Anticipatory grief can be complex, as seeing someone suffer and finally letting go may bring a feeling of relief, for which people feel guilty. People may also feel guilty thinking that feeling grief equals giving up on hope. And while some say that anticipatory grief lessens the impact or loss after the person passes away, in other cases it doesn’t always work that way.
Some people carry on with their normal routine despite the feelings of grief. From the outside it may seem as if the person has not been affected by it, but pain, numbness and other feelings are still present under the ‘normal’ surface. It’s common for acute feelings of grief to come in bursts, so they may not be obvious to everyone unless they’re with the griever 24/7. The intensity of feelings gradually lessens over time until we find ‘the new normal’.
Next in the list of types of grief is complicated grief, which is experienced by a small percentage of people. Here, pain is so overwhelming that it actually prevents them from going about their daily lives.
“Understanding the different types of grief is important so we’re better prepared and so we can be supportive of others who are going through it.”
Complicated grief is characterised by irrational thoughts and may also be expressed as avoidance behaviour (for example, by avoiding things that remind the griever of the person or situation that have been lost). Unlike common grief, this doesn’t happen in bursts but rather as a constant feeling that makes the person feel trapped with no end in sight. This is one of the types of grief that may develop into self-harm or mental illness if the griever doesn’t get the support they need.

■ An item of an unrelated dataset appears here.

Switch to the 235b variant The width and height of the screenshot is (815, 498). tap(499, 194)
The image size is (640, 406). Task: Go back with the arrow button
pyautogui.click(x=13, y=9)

Sometimes, feelings linked to grief don’t appear immediately after losing something valuable. For some people this means the feelings grow stronger with time after having lost someone or something, or they find it harder to cope months later than in the initial aftermath of the event.
Delayed grief seems to be more common when losing a loved one happens alongside other significant changes, such as losing a job or a house, developing health problems, or when the griever feels they are the strong family member and must focus on caring for others.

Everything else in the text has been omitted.